Investors are being encouraged to diversify their investment portfolios by taking advantage of their ISA allowance before the tax year ends.
With the new ISA allowance enabling over 50s to invest up to £10,200 into a stocks and shares ISA, The Share Centre is urging investors to "squirrel away" an additional £3,000 from the taxman.
Andy Parsons, advice team manager at The Share Centre, explains why over 50s should make full use of their ISA entitlement.
"With interest rates at historic lows, savers and investors alike should plan to make the most of the improved allowance. While see-sawing markets have left some wary of investing in equities, those not ready to invest directly into the stock market could consider funds as a way of reducing their overall risk," he said.
Highlighting three funds ranging from low risk to higher risk, Mr Parsons outlines how these funds can help diversify an investor's portfolio.

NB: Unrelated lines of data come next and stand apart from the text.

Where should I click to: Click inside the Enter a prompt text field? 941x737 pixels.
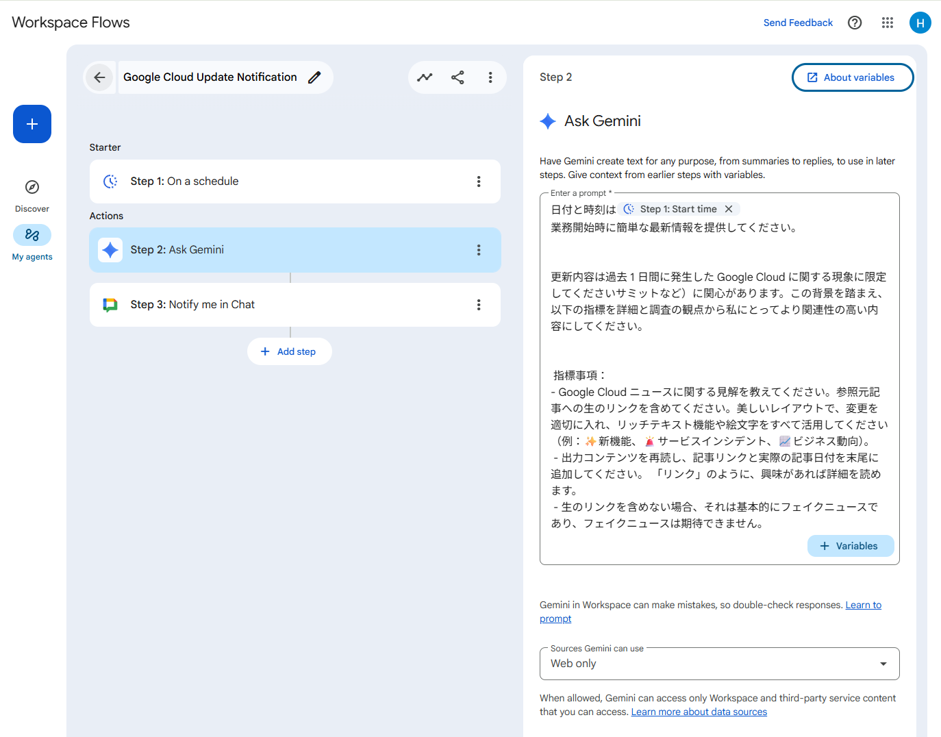(719, 356)
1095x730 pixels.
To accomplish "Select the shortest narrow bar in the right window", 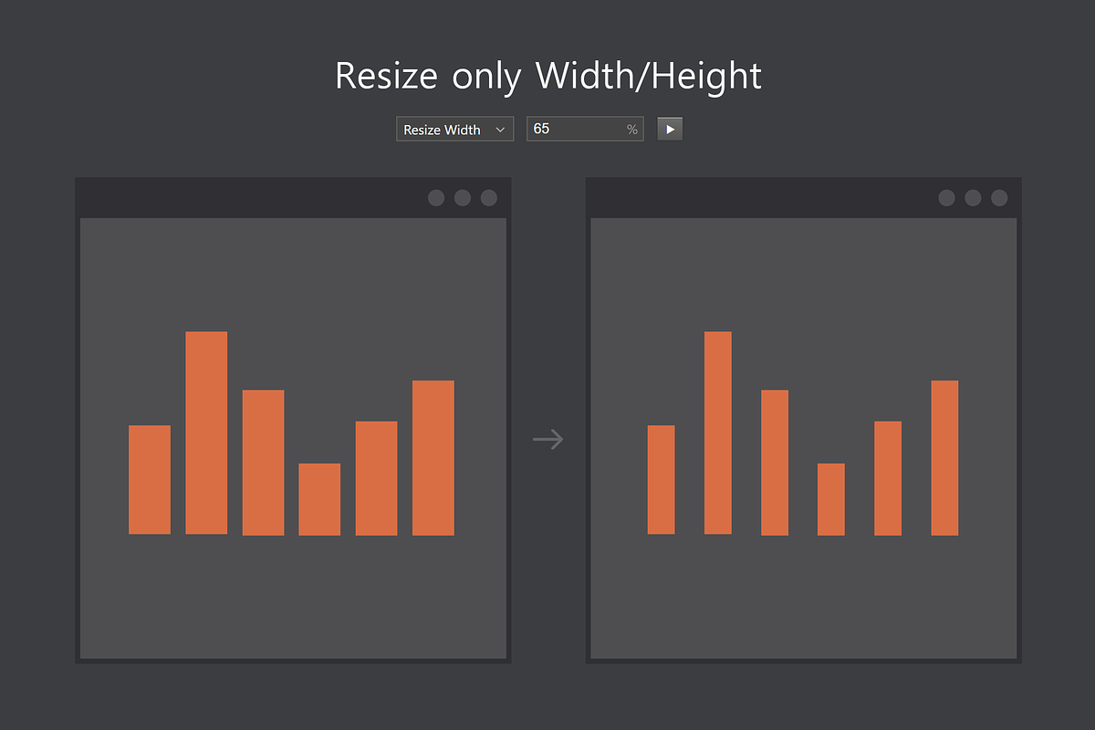I will pyautogui.click(x=830, y=499).
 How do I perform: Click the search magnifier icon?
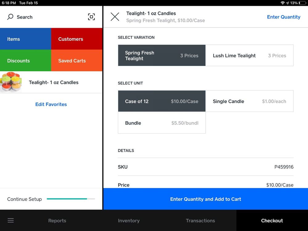pos(10,17)
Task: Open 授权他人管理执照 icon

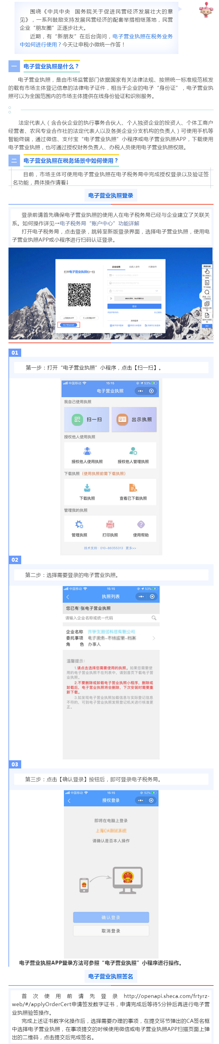Action: click(x=133, y=451)
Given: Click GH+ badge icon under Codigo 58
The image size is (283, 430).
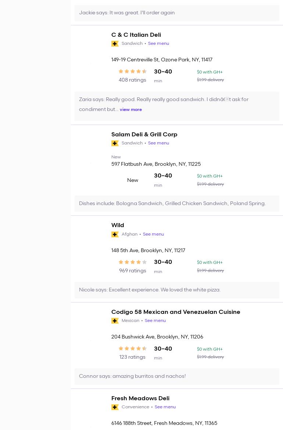Looking at the screenshot, I should (x=115, y=321).
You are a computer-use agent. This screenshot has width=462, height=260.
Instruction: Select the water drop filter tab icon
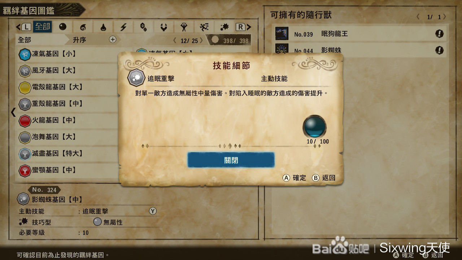point(103,27)
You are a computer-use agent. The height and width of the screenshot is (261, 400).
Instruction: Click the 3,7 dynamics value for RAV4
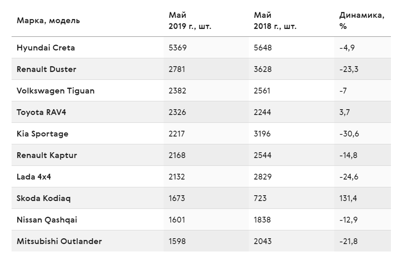[344, 113]
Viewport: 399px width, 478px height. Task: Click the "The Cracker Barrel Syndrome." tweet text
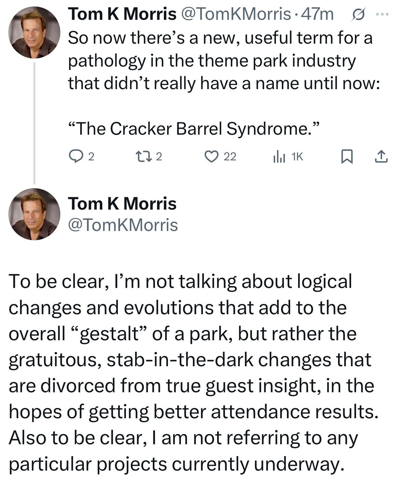click(193, 129)
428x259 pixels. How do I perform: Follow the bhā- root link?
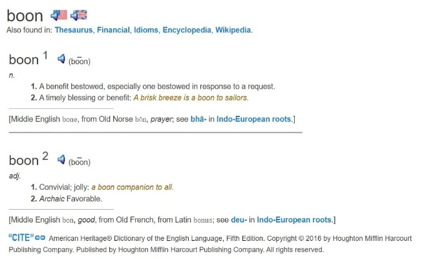coord(198,120)
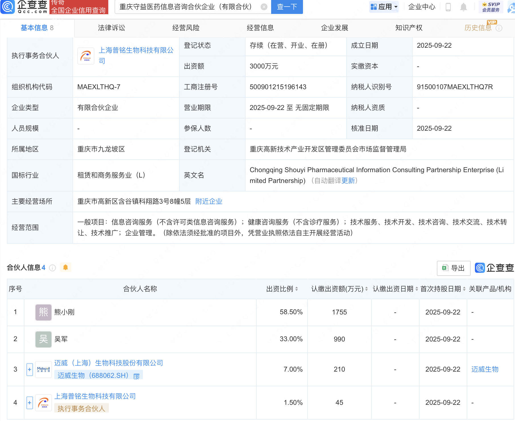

In the low risk category, he has selected L&G's Dynamic Bond fund as it is "ideal" for investors seeking additional income without wishing to increase their risk.
Meanwhile, he suggests Invesco Perpetual's High Income fund offers a medium level of risk and would suit investors who "prefer to follow a manager with a proven track record".
To provide an element of high risk to their portfolio, he has selected First Sate's Global Emerging Market Leaders fund, as it offers the potential for long-term capital growth.
Commenting, Mr Parsons adds: "Funds by their very nature help to diversify a portfolio because they include a variety of equities and other investments. With a diversified portfolio, returns from better performing investments can help offset those which aren’t performing as well.”